(Données enregistrées)
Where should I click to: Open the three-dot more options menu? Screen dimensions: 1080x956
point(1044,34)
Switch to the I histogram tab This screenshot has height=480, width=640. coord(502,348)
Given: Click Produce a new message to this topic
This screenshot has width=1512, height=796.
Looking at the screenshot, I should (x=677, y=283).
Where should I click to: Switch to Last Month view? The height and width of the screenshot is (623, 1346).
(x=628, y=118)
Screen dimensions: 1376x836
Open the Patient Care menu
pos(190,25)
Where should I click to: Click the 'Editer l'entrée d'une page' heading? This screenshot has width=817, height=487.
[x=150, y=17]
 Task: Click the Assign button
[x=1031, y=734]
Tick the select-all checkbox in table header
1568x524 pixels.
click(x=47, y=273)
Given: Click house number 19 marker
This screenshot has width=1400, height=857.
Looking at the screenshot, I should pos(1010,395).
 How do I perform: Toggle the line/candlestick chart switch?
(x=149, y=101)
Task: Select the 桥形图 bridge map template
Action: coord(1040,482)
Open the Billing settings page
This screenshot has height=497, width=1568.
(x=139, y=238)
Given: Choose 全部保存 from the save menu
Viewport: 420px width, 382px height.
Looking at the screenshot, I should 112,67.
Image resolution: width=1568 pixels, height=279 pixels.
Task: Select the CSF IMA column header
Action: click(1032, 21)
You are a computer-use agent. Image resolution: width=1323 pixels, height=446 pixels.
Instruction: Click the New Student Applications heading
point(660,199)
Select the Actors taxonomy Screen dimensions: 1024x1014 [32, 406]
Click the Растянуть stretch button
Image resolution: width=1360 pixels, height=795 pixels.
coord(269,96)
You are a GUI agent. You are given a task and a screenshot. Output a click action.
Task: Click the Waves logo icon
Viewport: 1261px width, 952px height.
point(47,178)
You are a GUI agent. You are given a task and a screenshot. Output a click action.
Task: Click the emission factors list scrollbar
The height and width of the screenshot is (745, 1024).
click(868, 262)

= OBJECTIF =
Combien de lignes des enregistrements contiennent le mot « resolution », en respectant les majuscules et les minuscules ? Donnez seulement le nombre.

= RÉPONSE =
3